WRITTEN TASK 1:
Check whether each statement agrees with the Wilson Mizner passage, and answer yes or no with the deciding words quoted from it: (a) Wilson Mizner was born in Benicia, California. (b) The Greyhound was produced in 1910. (c) Addison opened a shop on Fifth Avenue.

SUPPLIED PASSAGE:
+-------+
Wilson Mizner (May 19 1876, Benicia, California - April 3 1933,
Los Angeles, California) was an American
playwright, raconteur, and entrepreneur. His best-known plays are The Deep Purple,
produced in 1910, and The Greyhound, produced in 1912. He was manager and co-owner of
The Brown Derby restaurant in Los Angeles,
California, and was affiliated with his brother, Addison Mizner, in a series of
scams and picaresque misadventures that inspired Stephen Sondheim's Bounce.
Life
Wilson ("Bill") Mizner was born in Benicia, California, one of eight children
including brothers William, Edgar, Murray, Wilson, Addison, Henry, and Lansing. Sir Joshua
Reynolds was their great great uncle. Their father, Lansing Bond Mizner was named
Benjamin Harrison's Envoy Extraordinary and Minister
Plenipotentiary to the Central American states, and the family moved to
Guatemala, the brothers spending their teenage years there—robbing churches, they later
claimed.
In 1897, Addison and Wilson, with brothers William and Edgar, travelled north to the
Alaska Gold Rush, which they spent bilking miners rather than looking for gold.
Wilson operated badger games, managed fighters, robbed a restaurant to get chocolate for his
girlfriend "Nellie the Pig" Lamore (saying "Your chocolates or your life!"), and grub-staked prospector Sid Grauman, later of Grauman's Chinese Theatre. He also
met Wyatt Earp, who became a lifelong friend.
Addison and Wilson fled Alaska for New York, where Addison opened a Fifth Avenue shop where he sold Guatemalan relics and colonial-era furnishings at dramatic
markups. Wilson became a New York dilettante, raconteur, and Broadway playwright. He
married Mary Adelaide Yerkes, widow of industrialist Charles Tyson Yerkes, in
1905: while Wilson was penniless (and 29 years old), his new wife, aged 47[1], brought between $2 million and $7.5 million to the marriage, as well as
several artistic masterpieces that Wilson duplicated, selling the copies as originals.
The marriage did not last long. Wilson ran the Rand Hotel, posting signs that "Guests must carry out their own dead" and "No
opium smoking in the elevators." He managed several boxers, fixing the fights to enhance his gambling revenues. When one of his
fighters, Stanley Ketchel, was murdered, Wilson joked, "Tell 'em to start counting ten over him, and he'll get up."
+-------+
DATA EXTRACT:

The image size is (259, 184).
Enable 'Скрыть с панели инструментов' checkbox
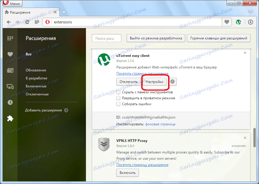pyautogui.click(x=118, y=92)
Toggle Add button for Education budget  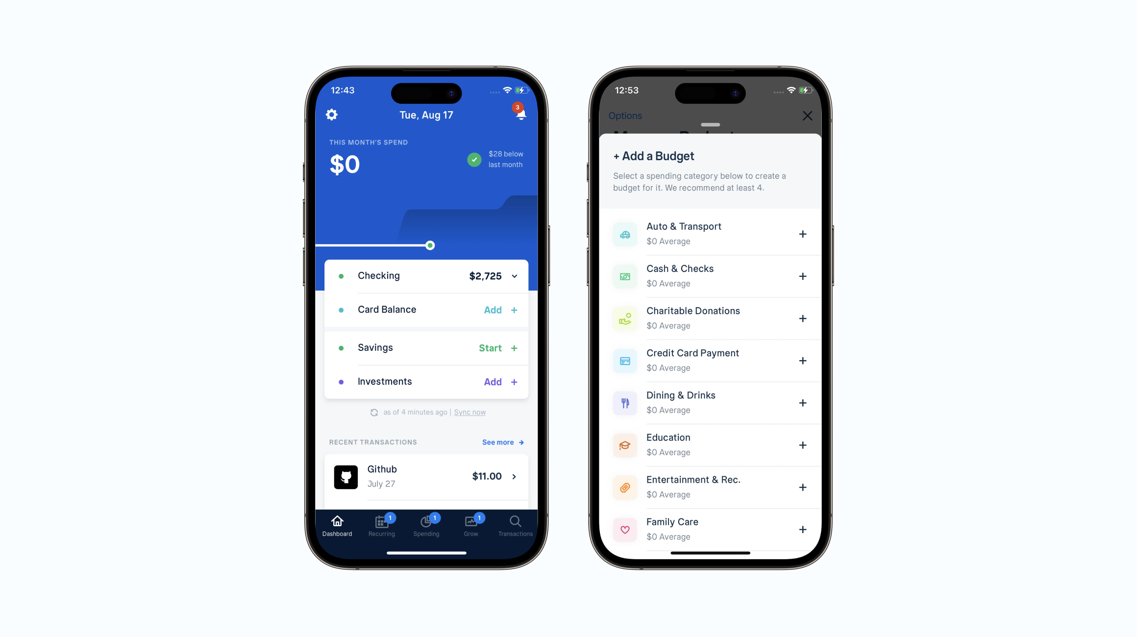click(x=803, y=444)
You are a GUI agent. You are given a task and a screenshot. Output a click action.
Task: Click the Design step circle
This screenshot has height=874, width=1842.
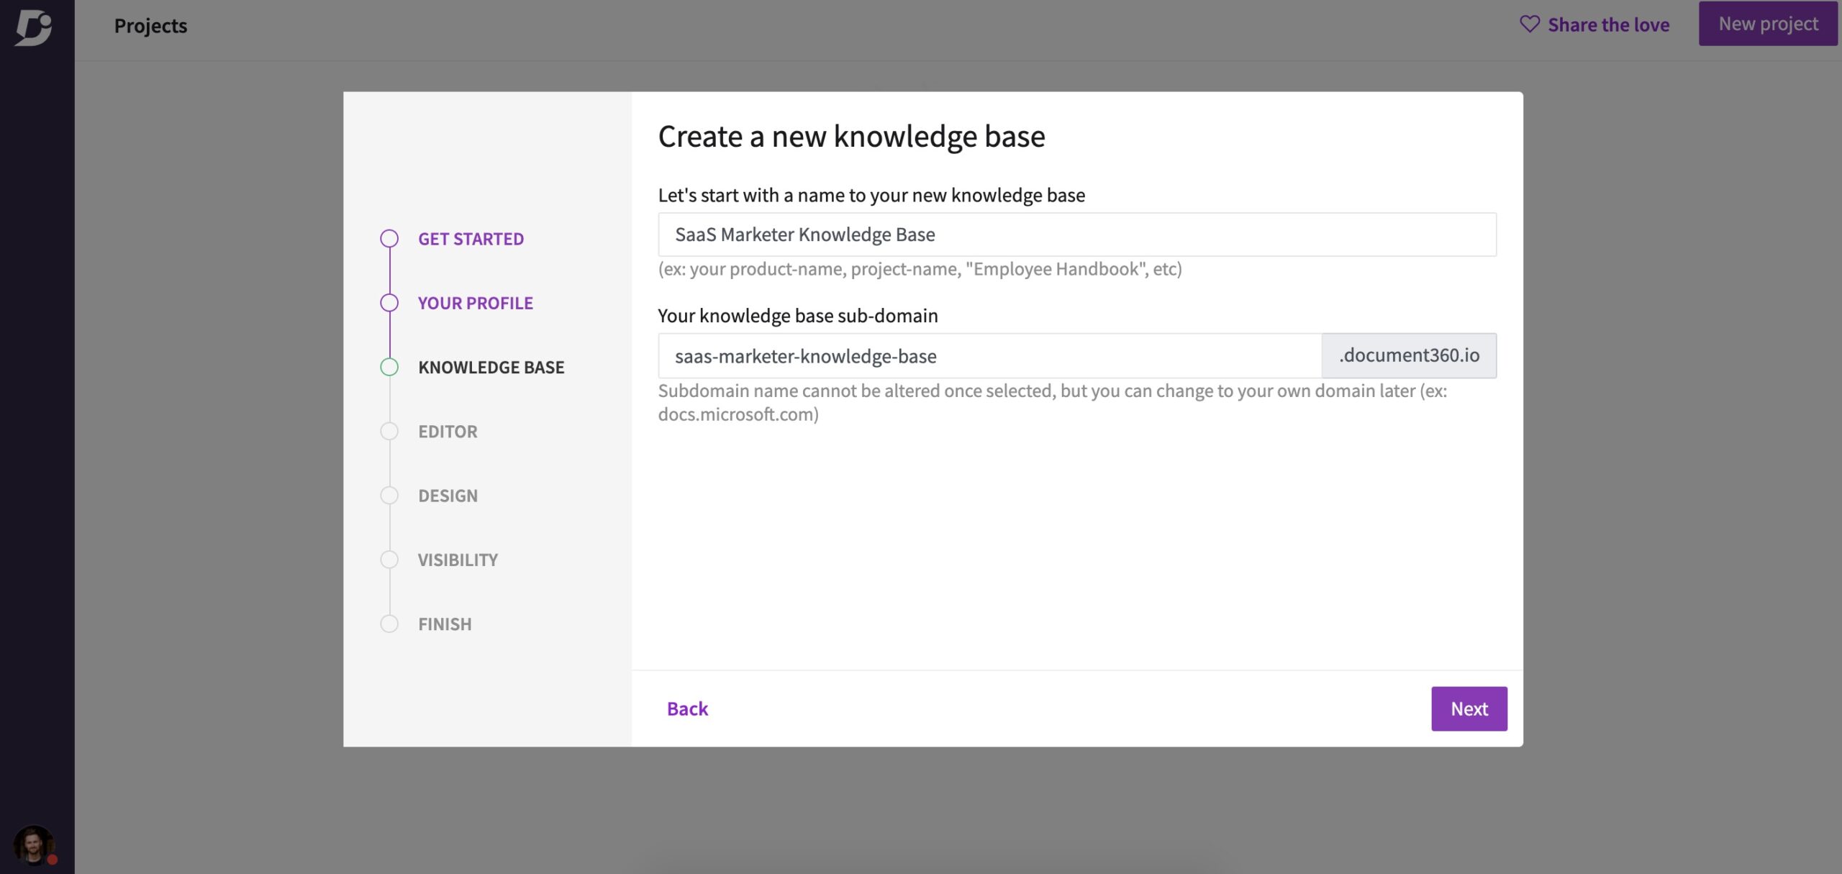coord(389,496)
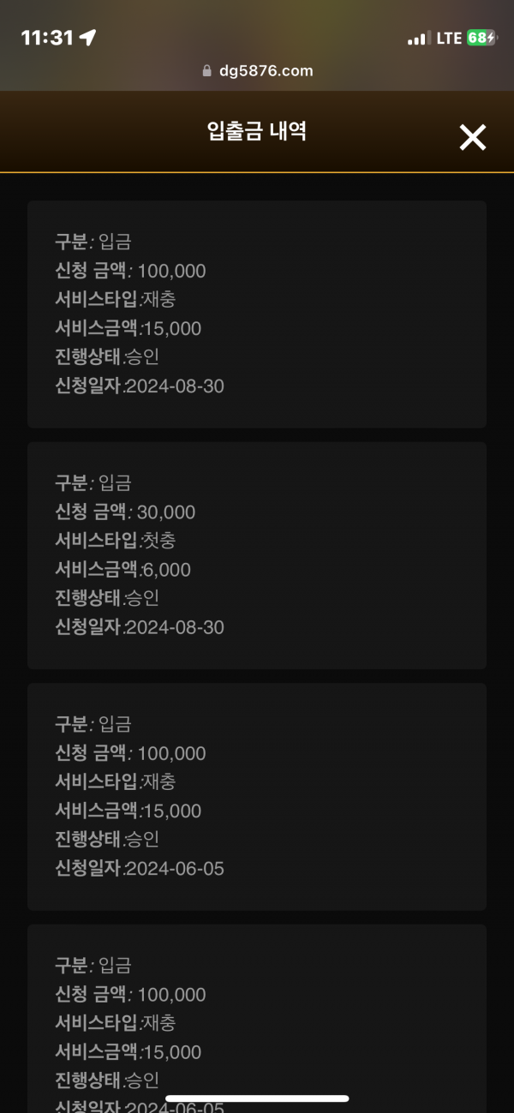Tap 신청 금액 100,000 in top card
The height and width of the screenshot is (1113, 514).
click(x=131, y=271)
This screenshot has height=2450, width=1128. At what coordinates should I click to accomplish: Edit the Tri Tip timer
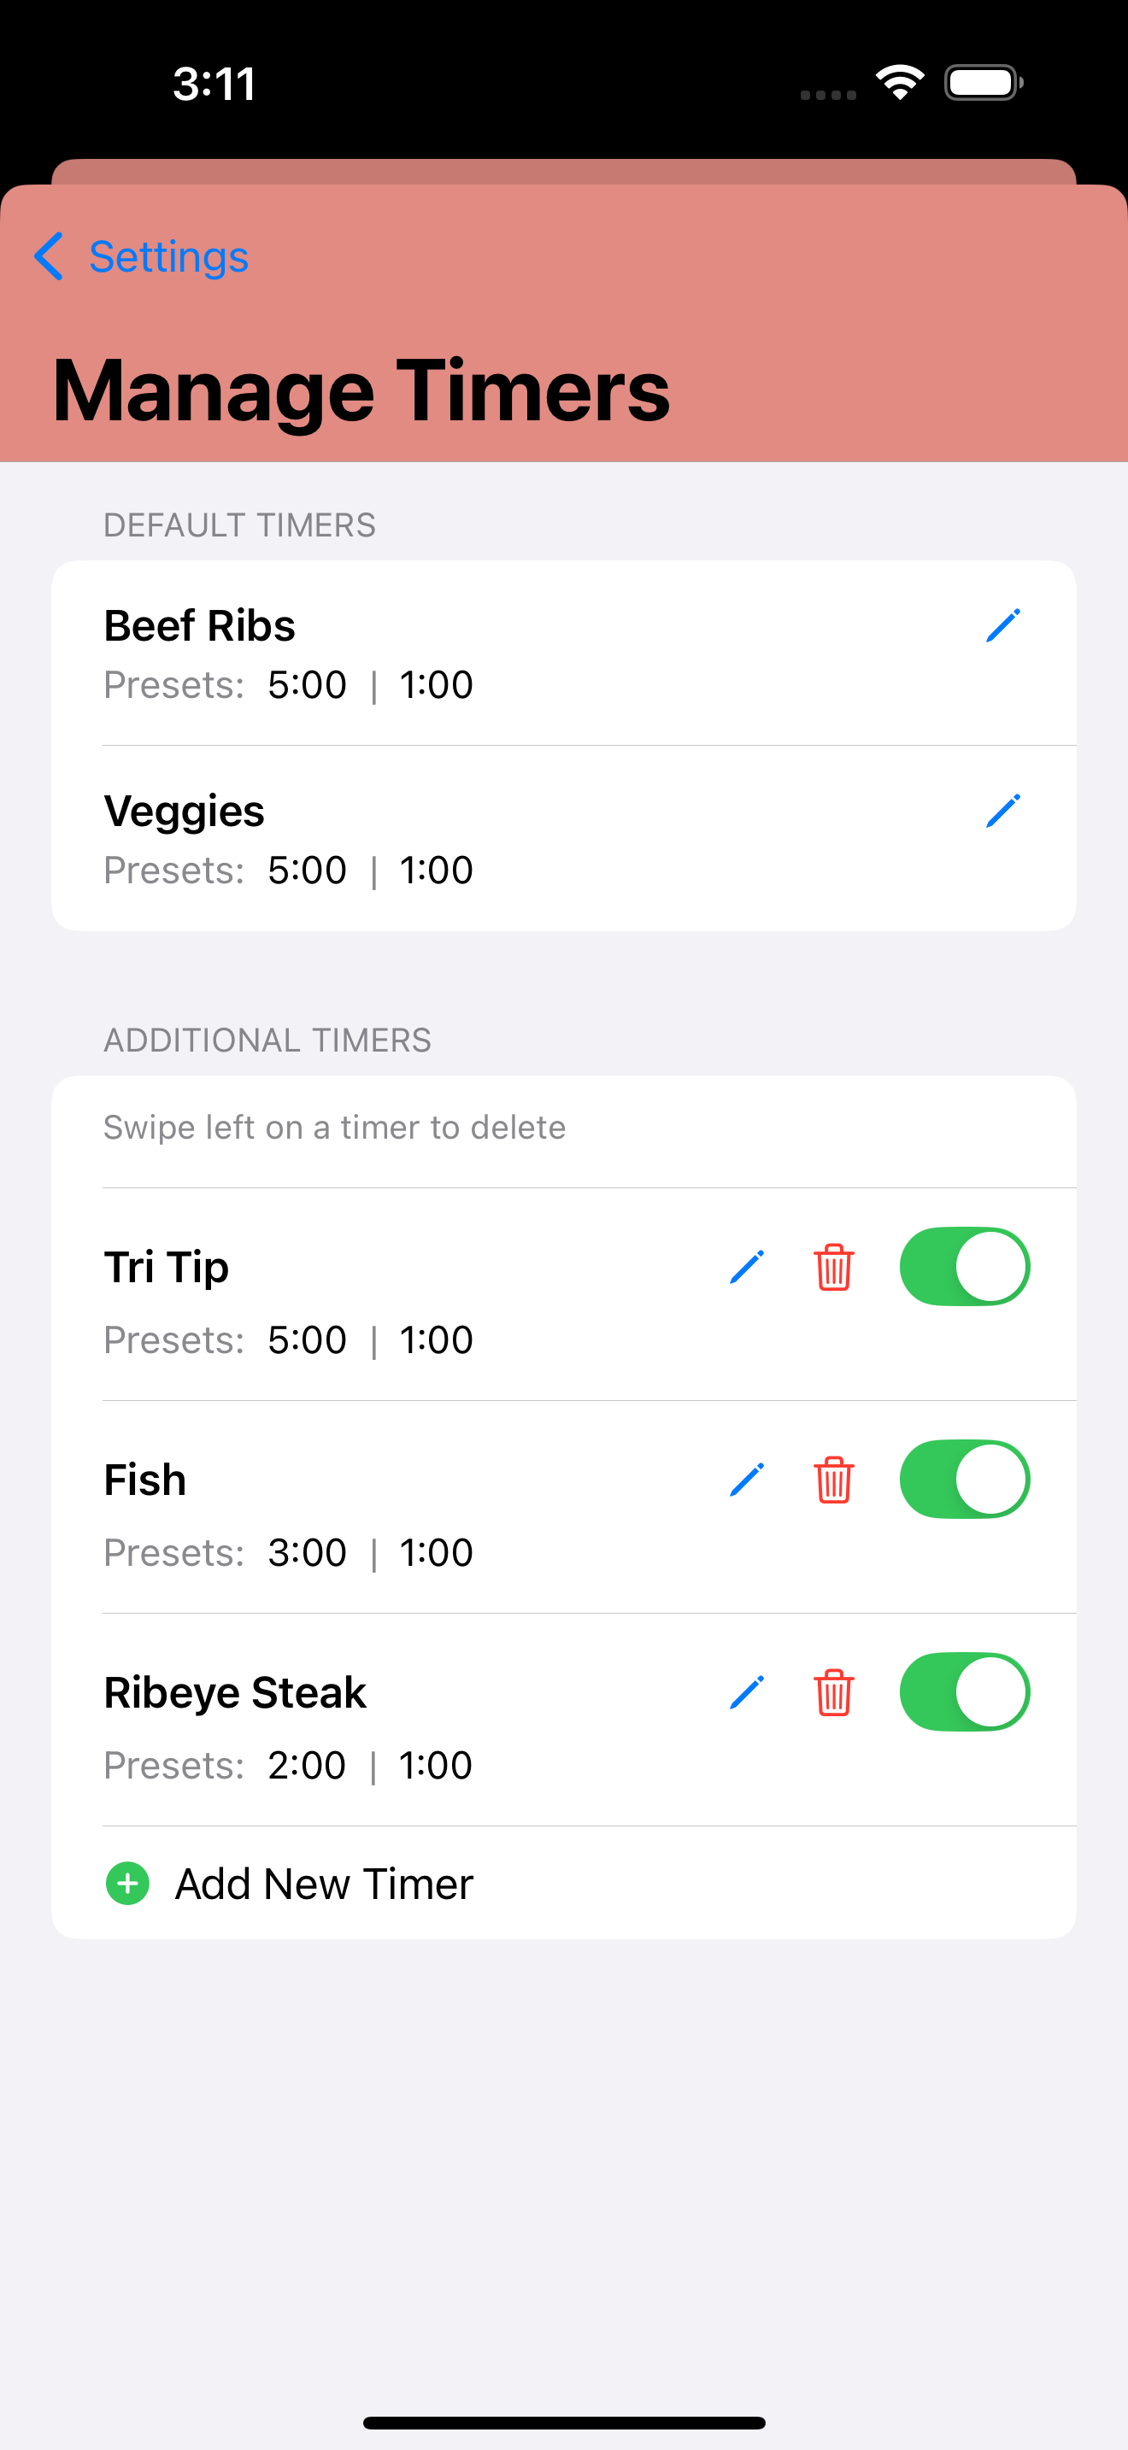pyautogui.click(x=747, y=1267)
+-------+
WRITTEN TASK 2:
In the entries, substitute "Review" for "Design" in the lines from the line with "You are a GUI" through the end of the entries, changing nothing else. Give back only those lines, without the pictures.

WRITTEN SOLUTION 1:
(a) Yes: "Wilson ("Bill") Mizner was born in Benicia, California"
(b) No: "and The Greyhound, produced in 1912"
(c) Yes: "Addison opened a Fifth Avenue shop"

WRITTEN SOLUTION 2:
You are a GUI agent. You are given a task and a screenshot. Output a click action.
Task: Click the Review step circle
This screenshot has height=874, width=1842.
coord(389,496)
Tap 신청 금액 100,000 in top card
The height and width of the screenshot is (1113, 514).
click(x=131, y=271)
This screenshot has height=2450, width=1128. At what coordinates should I click to accomplish: Edit the Tri Tip timer
pyautogui.click(x=747, y=1267)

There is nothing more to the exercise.